Het grootste gevaar zit echter in die programma's die niet te vervangen zijn. Ik geloof niet dat er een 'Windowsvrije' omgeving te bouwen is als mensen jarenlang hun automatisering hebben gebaseerd op Microsoftprogramma's. Oplossingen voor dit dilemma bestaan in virtualisatie, of door bepaalde werkplekken gewoon op Windows te laten draaien. Hoewel er een grote groep voorstanders is, raad ik het gebruik van emulatoren (wine) af voor professionele toepassingen. Voor de uitwisselbaarheid van gegevens is combineren nauwelijks een probleem. Llinux-desktops en Windows-desktops laten zich probleemloos in een netwerk verenigen.
In het verleden heb ik vele projecten gevolgd die zeer ambitieus waren en uiteindelijk toch gecrashed zijn. Uit ervaring kan ik zeggen dat het beter is om met beide benen op de grond te blijven staan en toegeven dat proprietary software soms gewoon beter is. Dat kunnen echter ook eenvoudige programma's zijn die niet veel kosten. Het grafische softwarepakket Xara kan goed met Adobe Illustrator concurreren en is aanzienlijk goedkoper en kent zelfs een gratis versie voor Linux. De beste oplossingen zijn en blijven simpel en overzichtelijk. Dit geldt ook voor de inzet van FOSS in combinatie met betaalde software.
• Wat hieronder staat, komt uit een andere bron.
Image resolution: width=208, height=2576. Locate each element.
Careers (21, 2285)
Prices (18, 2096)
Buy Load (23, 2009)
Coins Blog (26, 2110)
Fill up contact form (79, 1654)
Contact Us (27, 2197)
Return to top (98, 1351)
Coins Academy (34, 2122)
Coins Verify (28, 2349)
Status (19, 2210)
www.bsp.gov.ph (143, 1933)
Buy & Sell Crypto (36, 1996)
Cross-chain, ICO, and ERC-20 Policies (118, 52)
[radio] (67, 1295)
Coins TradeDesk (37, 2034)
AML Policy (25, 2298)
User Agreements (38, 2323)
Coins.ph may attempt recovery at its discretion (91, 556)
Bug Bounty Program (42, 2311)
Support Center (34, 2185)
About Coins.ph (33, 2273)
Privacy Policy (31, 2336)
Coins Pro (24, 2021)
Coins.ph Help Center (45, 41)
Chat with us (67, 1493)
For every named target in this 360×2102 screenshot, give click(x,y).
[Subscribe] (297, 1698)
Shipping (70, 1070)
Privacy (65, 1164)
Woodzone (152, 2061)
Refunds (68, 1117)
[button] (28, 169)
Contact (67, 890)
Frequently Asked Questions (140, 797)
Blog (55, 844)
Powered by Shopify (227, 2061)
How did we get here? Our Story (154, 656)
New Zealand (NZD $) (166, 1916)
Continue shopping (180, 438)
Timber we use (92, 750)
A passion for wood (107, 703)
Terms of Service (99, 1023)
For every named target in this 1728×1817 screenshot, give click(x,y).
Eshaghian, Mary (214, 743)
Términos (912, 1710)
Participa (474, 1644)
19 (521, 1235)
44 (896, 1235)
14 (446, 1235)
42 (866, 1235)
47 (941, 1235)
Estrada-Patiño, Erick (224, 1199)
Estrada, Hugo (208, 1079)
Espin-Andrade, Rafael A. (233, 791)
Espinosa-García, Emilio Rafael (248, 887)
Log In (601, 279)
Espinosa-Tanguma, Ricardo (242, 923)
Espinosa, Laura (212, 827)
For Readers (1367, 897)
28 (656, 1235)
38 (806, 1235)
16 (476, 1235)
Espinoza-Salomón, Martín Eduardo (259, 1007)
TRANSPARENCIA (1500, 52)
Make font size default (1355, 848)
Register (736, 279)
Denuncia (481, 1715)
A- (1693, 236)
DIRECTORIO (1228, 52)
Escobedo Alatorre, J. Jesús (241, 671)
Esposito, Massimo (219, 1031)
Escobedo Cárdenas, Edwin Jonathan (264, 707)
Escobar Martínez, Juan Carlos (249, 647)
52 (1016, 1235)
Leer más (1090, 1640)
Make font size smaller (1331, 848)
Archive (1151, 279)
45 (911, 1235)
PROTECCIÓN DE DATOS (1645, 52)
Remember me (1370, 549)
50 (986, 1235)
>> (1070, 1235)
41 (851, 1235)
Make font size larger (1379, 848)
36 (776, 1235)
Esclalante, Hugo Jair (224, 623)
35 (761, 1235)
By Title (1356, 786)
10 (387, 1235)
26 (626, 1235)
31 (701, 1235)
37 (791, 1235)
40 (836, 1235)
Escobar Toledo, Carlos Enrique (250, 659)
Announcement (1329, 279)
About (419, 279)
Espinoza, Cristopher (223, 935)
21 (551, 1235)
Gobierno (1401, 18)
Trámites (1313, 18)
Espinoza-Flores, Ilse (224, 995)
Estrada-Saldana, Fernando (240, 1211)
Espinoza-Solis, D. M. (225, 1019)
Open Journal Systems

FOSS kan ook gebruikt worden voor de planning, zoals Open Workbench op Windows of beter Openprojekt dat platform onafhankelijk is. Beide kunnen met MS-Project-gegevens overweg en de laatste gaat waarschijnlijk met OpenOffice samenwerken.
Een overstap naar FOSS heeft dus een planning nodig die zowel door directie als medewerklers gedragen wordt en er mogen geen overdreven verwachtingen gekweekt worden. Met een duidelijke doelstelling en een stappenplan dat rekening houdt met de werkwijze van de medewerkers is met de inzet van FOSS zeker een besparing te realiseren. Vergeet echter niet dat ook hier geldt: de kosten gaan voor de baten!